The Appellant produced photographs of their final product and after going through the same, the Bench observed -

Merits:

++ The said products as has been demonstrated before us indicative that they are not bars and rods of iron and non-alloy steel but they are some articles having definite shape but not further worked upon. These kind of articles in our considered view would merit classification under 73.26 as other articles of iron and steel forged or stamped, but not further worked. Our this view is also fortified from the Explanatory Note to HSN in respect of Chapter Heading 72.14 wherein HSN clearly states as under:-

"The heading, however excludes - (a) Products consisting of two or more rolled bars twisted together (heading 73.08)

(b) Pieces cut from bars and rods with a length not exceeding the greatest cross-sectional dimension (heading 73.26)"

++ The Explanatory note to Chapter Heading 72.14 as reproduced herein above indicates that the pieces cut from bars and rods are not eligible to be classified under 72.14. The Explanatory Note to HSN of Chapter 73.26 also categorically states as under:-

"This heading covers all iron or steel articles obtained by forging or punching by cutting or stamping or by other processes such as folding, assembling, welding, turning milling or perforating other than articles included in the preceding heading of this Chapter or covered by Note I to Section XV or included in 82 or 83 or more specifically covered elsewhere in the Nomenclature."

From the photographs, it would be seen that these products are correctly classifiable as per the HSN Explanatory Note under 73.26.

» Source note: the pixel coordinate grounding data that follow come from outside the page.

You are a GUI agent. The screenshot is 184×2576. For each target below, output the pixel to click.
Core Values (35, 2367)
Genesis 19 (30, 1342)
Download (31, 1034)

++ In the case in hand the first appellate authority in the impugned order at para 11 has reproduced the manufacturing process as has been stated by the Manager of the appellant which indicates that the appellant used to continue to hammer the forged articles to the required shape and removes the excess/over shaping of the items which is resultant due to hammering from all sides and then used to clear the same.

Noting that the reliance placed by the AR on the cited judgements were apt, the Bench concluded that the impugned articles would fall under Heading 73.26.

Limitation:

++ It is undisputed that appellant had been classifying the very same products from 1994 onwards under Ch. Heading 72.14 and also when they started manufacturing of products filed declaration with the authorities seeking to classify the product under Ch. Heading 72.14. Admittedly, during the material period there was no system of approval of the classification list filed by the assessee, at the same time the department cannot shirk away from their responsibility that they were aware of the classification of the product. It is on record that appellant was filing monthly returns indicating therein the clearances of forged articles by availing benefit and paying lesser duty.

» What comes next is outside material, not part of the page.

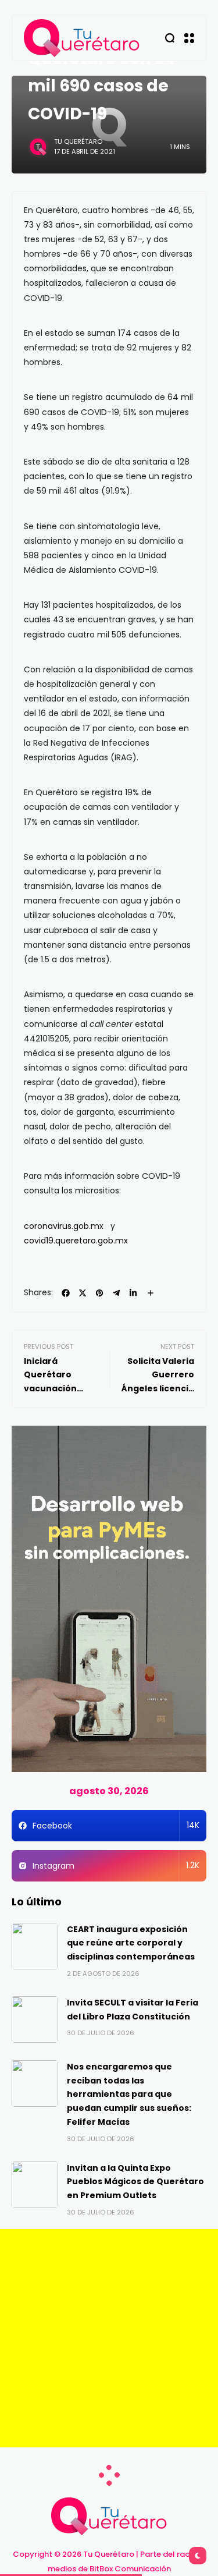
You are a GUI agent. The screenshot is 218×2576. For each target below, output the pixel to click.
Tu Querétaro (78, 141)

++ Secondly, we find that the appellant's records were audited by audit party in EA-2000, Comprehensive audit, which has been formulated by the Govt. of India, includes all the aspects of business of the unit which is being audited. It was the duty of the audit party to consider whether the classification was correct and the appellant had availed the benefit of Notification correctly or otherwise. The audit report which has been produced before us indicate that this issue was not raked by the audit team would mean that it was accepted by the audit team that the classification of products is under Notification 72.14. Now the department cannot say that EA 2000 audit was not for the classification of the product and was for other procedural aspects.

Holding that the demand notice is blatantly hit by limitation, the order was set aside and the appeal was allowed.